Unlike mature markets such as the United States where investment bank giants like Goldman Sachs and Morgan Stanley play key roles in the capital market, most investment banking functions are assumed by securities firms in China. Brokerage, research, direct investment and investment banking are the four major business divisions of Chinese securities firms.
"In the short run, securities firms with adequate ongoing IPO projects will benefit from the registration reform on the ChiNext. But securities firms with upgraded investment banking businesses will benefit from reform over the long term. Large securities firms with stronger comprehensive capabilities will likely have a more noticeable competitive advantage," said Shen Juan, senior analyst at Huatai Securities.
The registration-based IPO system, together with the Nasdaq-like STAR Market where the new system was tested, was initiated by President Xi Jinping in November 2018 to streamline the country's capital market infrastructure. The first 25 companies started trading on the STAR Market on July 22, 2019. With the successful IPO of e-commerce supporting service provider Hangzhou Raycloud Technology on April 29, the number of companies listed on the STAR Market has now hit 100.
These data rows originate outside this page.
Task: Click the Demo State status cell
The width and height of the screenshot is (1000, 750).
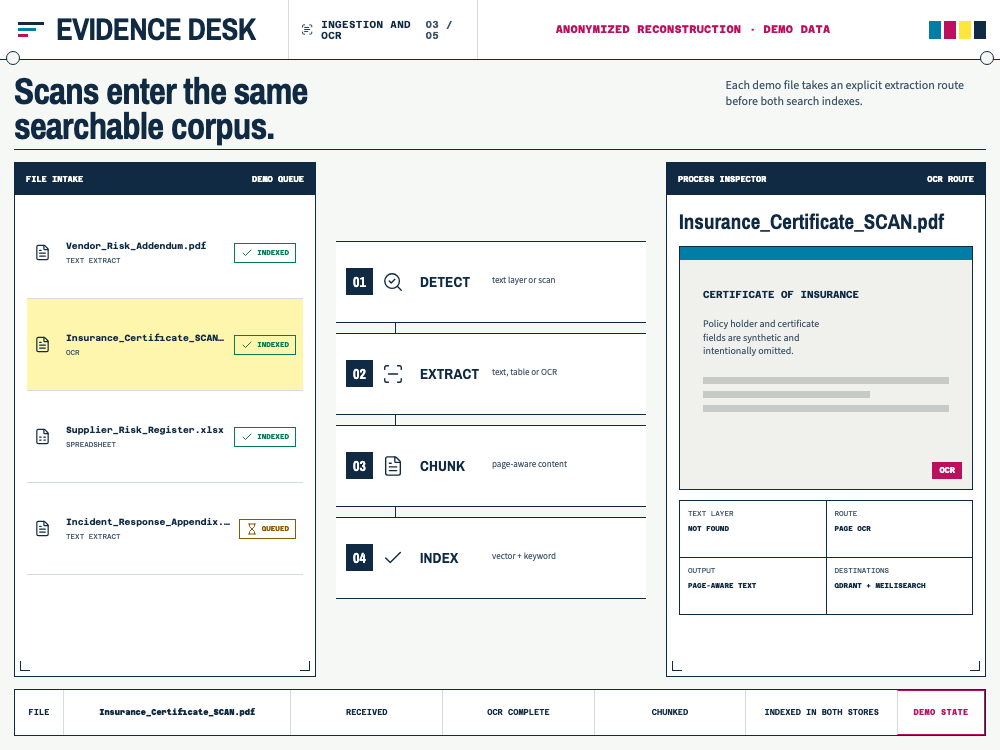Action: pyautogui.click(x=940, y=712)
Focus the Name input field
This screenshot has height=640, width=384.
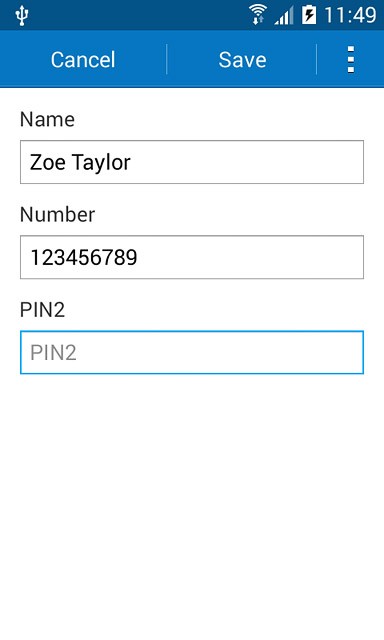pyautogui.click(x=192, y=162)
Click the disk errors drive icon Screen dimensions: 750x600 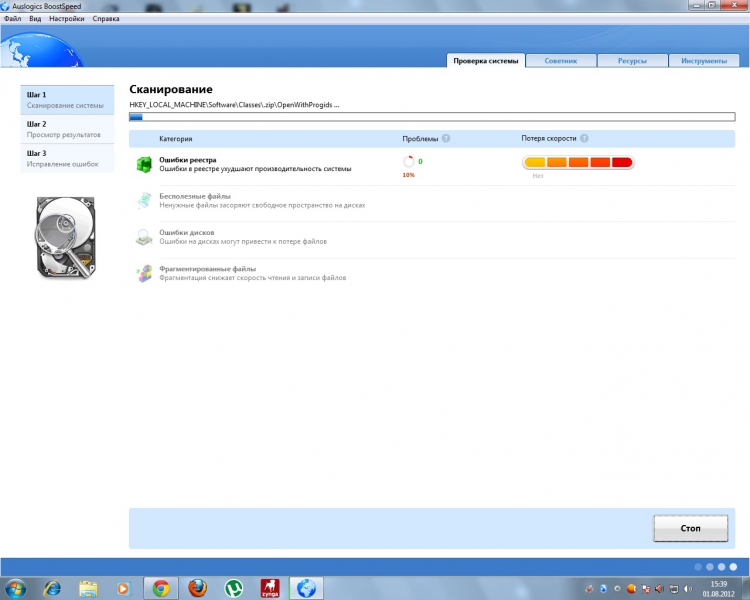pyautogui.click(x=144, y=237)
The competition among securities firms in terms of the underwriting and sponsoring business has thus intensified. Beijing-based China International Capital Corp has so far been responsible for the sponsoring and underwriting of 14 STAR Market-listed companies, outperforming all its peers. China Securities and CITIC Securities followed, handling 11 and nine STAR Market-listed companies' sponsorships and underwriting, respectively.
Securities firms' income has jumped accordingly. Shanghai-based market tracker Wind Info said the 100 STAR Market-listed companies have brought in more than 6.77 billion yuan ($951.28 million) in sponsorship and underwriting income for securities firms over the past nine months.
Market consulting firm McKinsey & Co expects the registration-based IPO mechanism first tried out on the STAR Market will provide new opportunities for securities firms' asset-heavy businesses such as direct investment.
Top-down deepened reform in the market has been increasingly evident, with policies introduced since 2018 being the best examples, said Cliff Sheng, a partner at McKinsey & Co. It is expected that the registration-based IPO mechanism will be adopted on the A-share main board within the next three years. Combined with the implementation of the revised Securities Law, the Chinese capital market will be noticeably more market-oriented, legalized and international, with institutions playing a more important role, Sheng said.
"The registration-based IPO mechanism, which is at the very core of the market's infrastructure, marks an inflection point in the development of China's capital market," he said.